Berdasarkan
Kalender Liturgi untuk Misa Novus Ordo, Hari Raya Kristus Raja Semesta Alam
dirayakan pada hari terakhir Hari Minggu terakhir Masa Biasa, seminggu sebelum
dimulainya Masa Adven. Sementara, berdasarkan Kalender Liturgi untuk Misa
Tridentin, Hari Raya Kristus Raja Semesta Alam dirayakan pada Hari Minggu
terakhir Bulan Oktober sebagaimana ditentukan oleh Paus Pius XI, Paus yang
menetapkan perayaan ini.
Hari Raya ini
termasuk Hari Raya baru yang ditetapkan tidak lebih dari 100 tahun yang lalu
oleh Paus Pius XI pada 11 Desember 1925 dalam Ensiklik Quas
Primas (QP). Dalam ensiklik inilah, kita bisa mengetahui makna lebih
dalam dari Hari Raya ini. Paus Pius XI tidak asal sembarangan menetapkan Hari
Raya ini, namun dilatarbelakangi oleh kondisi Paska Perang Dunia I. Paus Pius
XI, seorang yang memiliki visi jauh ke depan, melihat pentingnya penetapan Hari
Raya Kristus Raja ini. Dalam Ensiklik pertamanya yang ia tulis 3 tahun sebelum
Quas Primas, Ubi Arcano Dei Consilio
mengenai Damai Kristus dalam Kerajaan Kristus, Paus Pius XI menyatakan: “Sejak dihentikannya Perang Besar (Perang
Dunia I), individu-individu, berbagai kelas dalam masyarakat, bangsa-bangsa di
bumi belum menemukan kedamaian yang sejati. Mereka tidak menikmati ketentraman
yang nyata dan berbuah yang merupakan aspirasi dan kebutuhan umat manusia.”

- **Tugas Singkat 1**
Ringkaslah paragraf dalam teks tentang Hari Raya Kristus Raja yang diawali dengan "Berdasarkan Kalender Liturgi untuk Misa Novus Ordo" menjadi daftar singkat tanpa menghilangkan fakta utamanya.
- **Tugas Singkat 2**
Lanjutkan teks tentang Hari Raya Kristus Raja mulai dari kalimat terakhir yang tercantum.

- **Catatan yang Ditampilkan**
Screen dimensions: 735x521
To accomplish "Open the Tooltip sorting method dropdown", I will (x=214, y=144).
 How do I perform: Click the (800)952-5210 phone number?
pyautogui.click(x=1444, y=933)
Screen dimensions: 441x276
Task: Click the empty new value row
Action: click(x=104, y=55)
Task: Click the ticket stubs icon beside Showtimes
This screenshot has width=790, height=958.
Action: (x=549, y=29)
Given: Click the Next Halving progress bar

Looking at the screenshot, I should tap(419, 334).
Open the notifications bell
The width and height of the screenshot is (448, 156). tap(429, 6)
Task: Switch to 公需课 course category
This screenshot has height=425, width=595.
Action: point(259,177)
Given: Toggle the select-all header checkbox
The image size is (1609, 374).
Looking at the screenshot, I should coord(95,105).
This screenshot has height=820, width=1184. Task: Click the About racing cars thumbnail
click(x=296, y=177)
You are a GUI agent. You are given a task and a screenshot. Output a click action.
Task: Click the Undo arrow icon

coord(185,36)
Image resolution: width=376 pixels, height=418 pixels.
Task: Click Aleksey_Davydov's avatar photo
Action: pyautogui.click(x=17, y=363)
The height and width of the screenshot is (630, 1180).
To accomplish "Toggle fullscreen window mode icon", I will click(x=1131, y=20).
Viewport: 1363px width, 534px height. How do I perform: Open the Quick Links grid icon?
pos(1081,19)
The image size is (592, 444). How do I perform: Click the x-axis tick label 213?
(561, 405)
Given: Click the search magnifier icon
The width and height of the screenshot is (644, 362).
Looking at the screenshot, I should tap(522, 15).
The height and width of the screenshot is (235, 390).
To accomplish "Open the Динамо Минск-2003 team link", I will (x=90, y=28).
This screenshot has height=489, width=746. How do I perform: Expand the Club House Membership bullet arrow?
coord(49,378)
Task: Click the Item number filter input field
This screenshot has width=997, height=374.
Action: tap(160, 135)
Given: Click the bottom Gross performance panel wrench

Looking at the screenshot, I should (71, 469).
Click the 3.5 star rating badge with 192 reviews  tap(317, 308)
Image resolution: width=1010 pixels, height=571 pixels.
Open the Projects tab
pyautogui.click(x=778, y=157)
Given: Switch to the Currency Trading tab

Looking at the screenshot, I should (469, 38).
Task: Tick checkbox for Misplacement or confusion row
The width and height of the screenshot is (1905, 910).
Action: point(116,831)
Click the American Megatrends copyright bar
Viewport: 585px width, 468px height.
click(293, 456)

- **Hasil Latihan 1**
- Kalender Liturgi Misa Novus Ordo: Hari Raya Kristus Raja Semesta Alam dirayakan pada Hari Minggu terakhir Masa Biasa, seminggu sebelum Masa Adven dimulai.
- Kalender Liturgi Misa Tridentin: hari raya ini dirayakan pada Hari Minggu terakhir bulan Oktober, sesuai ketentuan Paus Pius XI, yang menetapkan perayaan ini.

- **Hasil Latihan 2**
Paus Pius XI melihat awan-awan hitam di masa depan. Ia melihat sekularisme
hendak mengobarkan perang besar terhadap Gereja. Di Rusia, rezim ateistik
sedang mengancam peradaban. Di Meksiko, umat Katolik mengalami penganiayaan
yang semakin buruk. Di seluruh Eropa, muncul sikap anti-Katolik yang menyebar
luas dan siap untuk melawan Gereja. Sementara itu, di dalam Gereja, muncul
musuh dalam selimut yang mulai menampakkan dirinya. Banyak dinasti kerajaan pun
runtuh. Namun, ada satu Kerajaan yang tidak pernah jatuh, yang Rajanya
memerintah selama-lamanya. Raja yang membawa kedamaian bukan perang; keadilan
bukan kekacauan; kebahagiaan abadi bukan kesenangan fana. Raja ini adalah Yesus
Kristus. Ia memerintah;
1. dalam hati
setiap manusia baik serta akal budi dan pengetahuannya dan kebenaran-Nya
haruslah diterima dengan ketaatan oleh semua umat manusia.
2. dalam setiap
kehendak manusia, karena hanya dalam Dia, kehendak manusia taat secara sempurna
dan menyeluruh kepada kehendak kudus Allah Bapa.
3. sebagai “King
of hearts” karena kasih-Nya melampaui segala pengetahuan.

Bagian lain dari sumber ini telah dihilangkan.